11am on Sunday 17th July 2022
Naomi Webborn of Dawsons Estate Agents, Swansea, South Wales and Agents Giving Regional Ambassador is raising funds and awareness for ‘tofs’ charity.
Naomi would like to spread the word of the charity and support all those families of children suffering from Oesophageal Atresia (OA) and Tracheo-Oesophageal Fistula (TOF) which are rare congenital conditions of the oesophagus (food pipe) and/or trachea (airway) that affects 1 in every 3,500 people.
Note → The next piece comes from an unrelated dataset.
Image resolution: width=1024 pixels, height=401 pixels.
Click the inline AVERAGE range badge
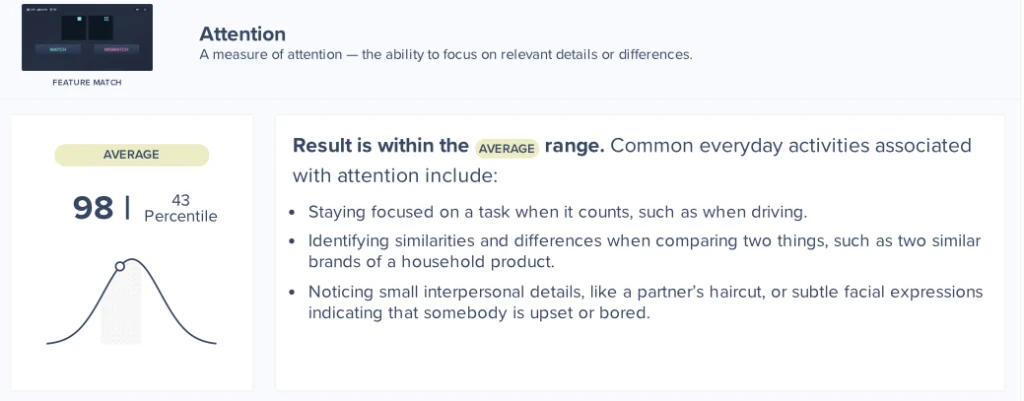point(507,148)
Naomi has set up an event to get together any other ‘tof families’ in the South Wales area in the hope of offering much-needed support to those going through tough medical intervention. Naomi comments ‘Tofs on the Beach’ will be a lovely informal day where ‘tof families’ can come and enjoy the Gower coast and meet other ‘tof families’ close by, including herself and her family. Whilst the condition is rare and often repaired at birth, it’s a lifelong condition and to have the charity to support and guide us is so reassuring”.
No booking required!
From the awareness week in both 2021 and 2022, Naomi has reached out to 2 new tof families who got in touch due to the write-up they had seen in the local press and are now active members of the charity, receiving the support tofs provide and will be at the event in July 2022. Anyone who wants to join in, please just turn up, you will be very welcome!
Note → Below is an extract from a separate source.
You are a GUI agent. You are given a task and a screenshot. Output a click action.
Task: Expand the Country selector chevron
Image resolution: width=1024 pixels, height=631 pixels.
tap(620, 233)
Naomi’s son George was born by emergency C-section assuming all was well just birth complications, it soon transpired that George was unable to swallow and was diagnosed with oa tof within an hour of being born
Naomi and her husband Darren were told of this rare unknown condition and that George would need an operation asap to fix this, they then spent 3 long weeks in hospital recovering (for some this can be months, so they consider themselves very lucky).
Many often comment ‘but he george fixed now right?’ The answer is no, this is a lifelong condition that George has to manage himself, every day. For many tofs it can bring with it respiratory issues, choking episodes or the onset of barrets oesophagus.
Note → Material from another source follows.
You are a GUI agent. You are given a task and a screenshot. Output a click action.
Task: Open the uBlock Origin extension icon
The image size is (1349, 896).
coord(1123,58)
George is so amazing and mature about his condition but can often get down about daily medications he has to take and being ‘different’ (his words). At the age of 11 George has spent more time in hospital than many adults, but takes it all in his stride, as parents Naomi & Darren are immensely proud.
Agents Giving and the Guild of Property Professionals wish you a great fundraising awareness for Tofs this summer.